Once I began doing Vixsin, I also got more and more involved in the Melbourne party scene, initially trying to improve our Saints and Sinners Balls, and then the Debauchery swinger’s party that’s now run every third Saturday, and following that up with our website, which is currently undergoing a radical overhaul.
All of those things, collectively, are about trying to improve the ability of the swinging public, to connect with other people who have the same interests and desires. In other words, it’s a people business, and it’s been one of the most satisfying things I’ve ever done.
True, I am doing the job I would have dreamed of when I was 13 years old (why didn’t my school guidance counsellor recommend I do this?), but it’s so much more than that.

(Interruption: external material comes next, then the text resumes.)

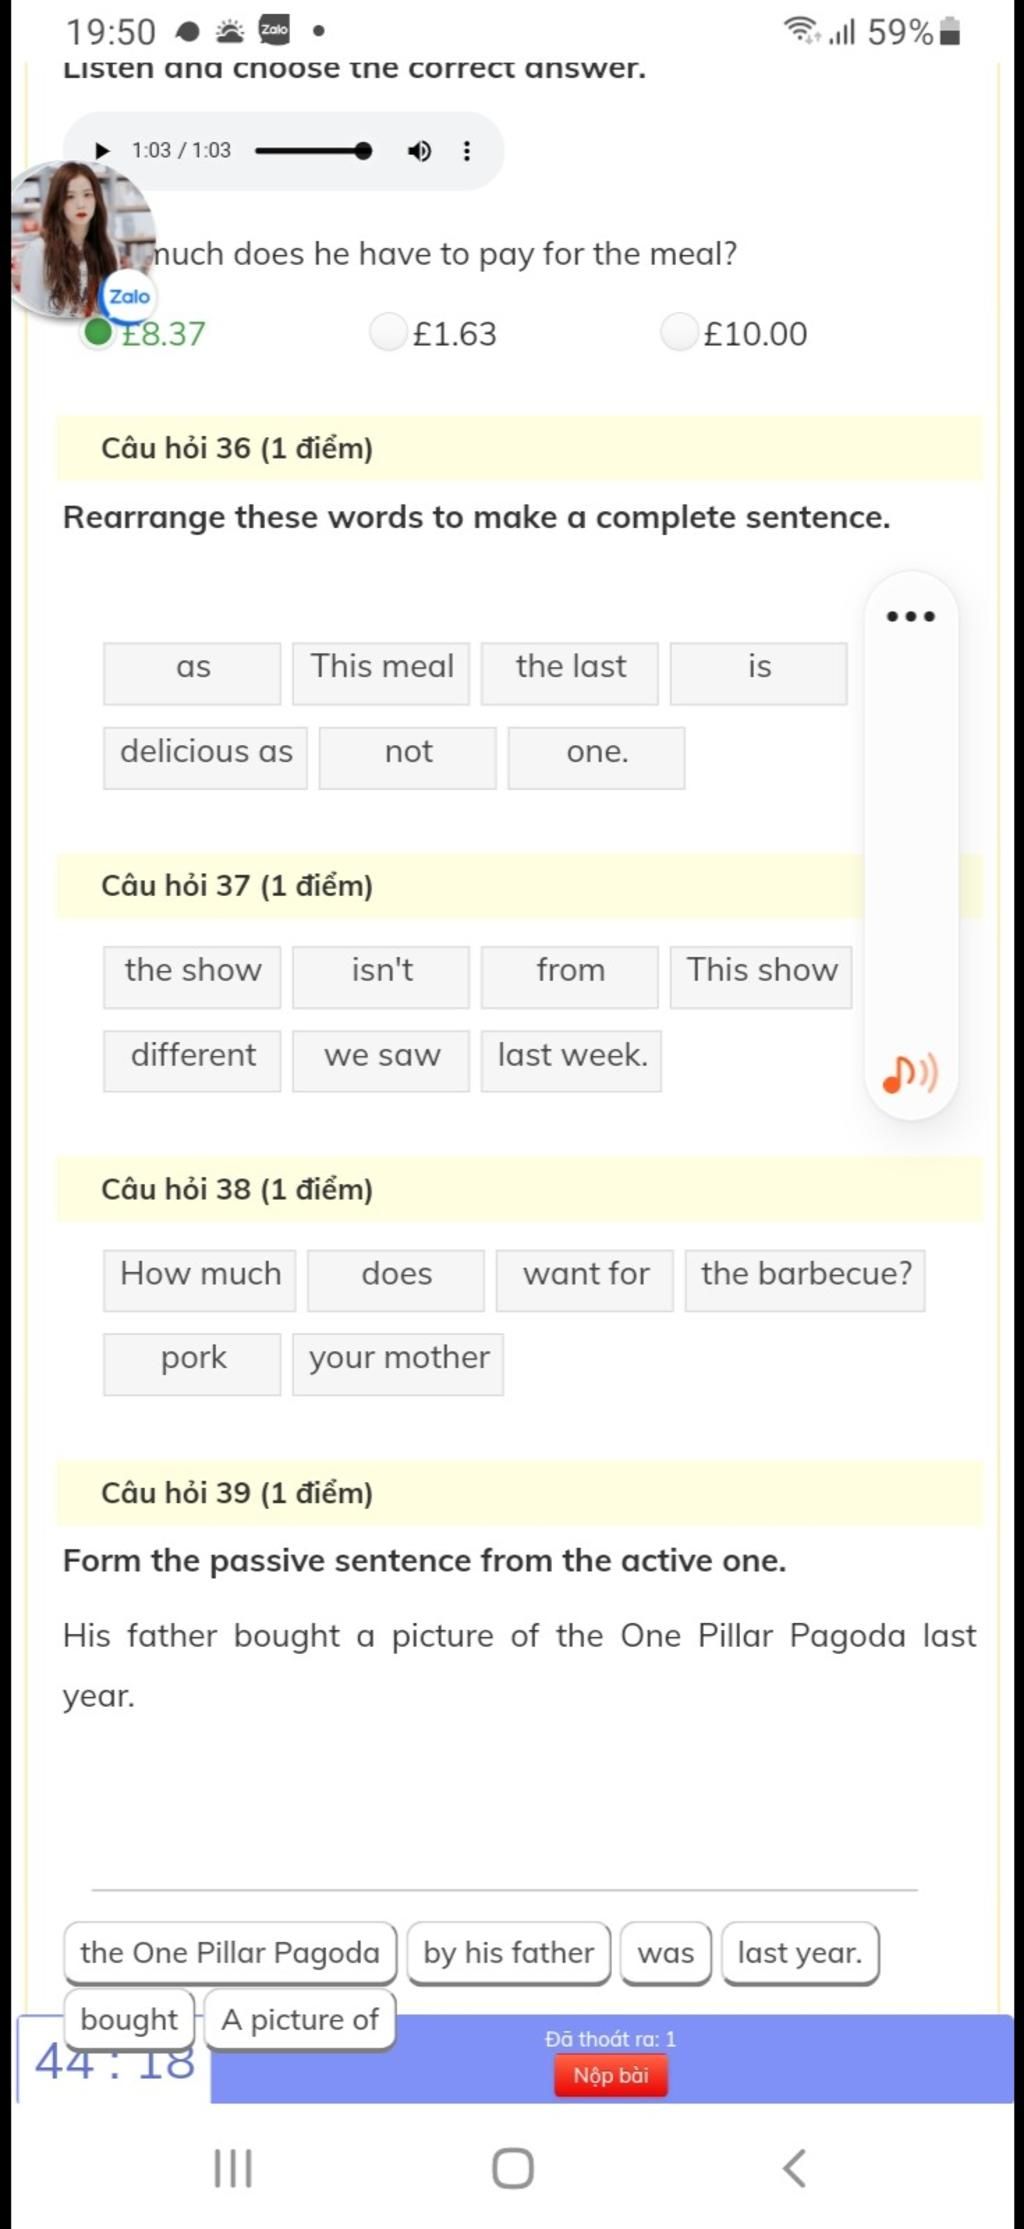
Task: Tap the Android back navigation arrow
Action: click(x=794, y=2168)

What I really enjoy about being in this business is that it changes peoples lives, and generally for the better. This thought came back to us again a couple of months back, when we got a lot of calls from people who’d come along to the last Saints and Sinners Ball, and had such a good time that they made a point of phoning and thanking us – that’s the kind of thing that you don’t get at the National Bank dealing room, I can tell you.

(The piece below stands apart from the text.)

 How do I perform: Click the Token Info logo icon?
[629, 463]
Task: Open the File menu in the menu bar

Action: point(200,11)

Most people who decide to dip their toes into this scene don’t do it on the spur of the moment.
These couples have usually spent months talking about the possibility, discussing what they want to do and don’t want to do, perhaps buying a magazine or two, or checking out a couple of websites, before finally, nervously, picking up the phone and calling our office, or maybe just slipping us an email.
About a month back, I received an email from a woman asking for some advice. Her husband had broached the subject of swinging with her, and she was very uncertain about the idea, a quite natural reaction for many people.
She’d found details of Vixsin on the web and asked me a whole series of questions about swinging, and what her husband might be looking for. I tried to explain it all as rationally as I could, explaining that the fact that he’d talked to her about it and hadn’t screwed around behind her back was actually a very good sign. We had a good exchange of emails, until the final one where she made it very clear that people like me “who make it easy for married people to commit adultery were scum, and sure to burn in hell forever.
So, yes of course, there are some couples for whom swinging doesn’t work, and never will, but I think we also help them find that out in as easy a way as possible too, so that their curiousity is satisfied, without screwing up their relationship.
Without wanting to sound corny, we know that we owe it to everybody to make the journey as gentle as we possibly can. For a start, it’s simply good business – there’s no point in scaring off your potential customer base for no good reason. But there’s also a bonus that I hadn’t expected, when I first got into this (and no, it’s not all the extra blowjobs I get!). Rather, the bonus has been the quality of people we’ve met in this scene. My wife and I have often talked about the fact that some of the best people we’ve ever met in our whole lives have been through swinging.
It’s always seemed to us that, as a general rule, there are less dickheads per hectare in the swinging scene, than out in the real world.
Maybe that’s because the religious nutters tend to avoid us.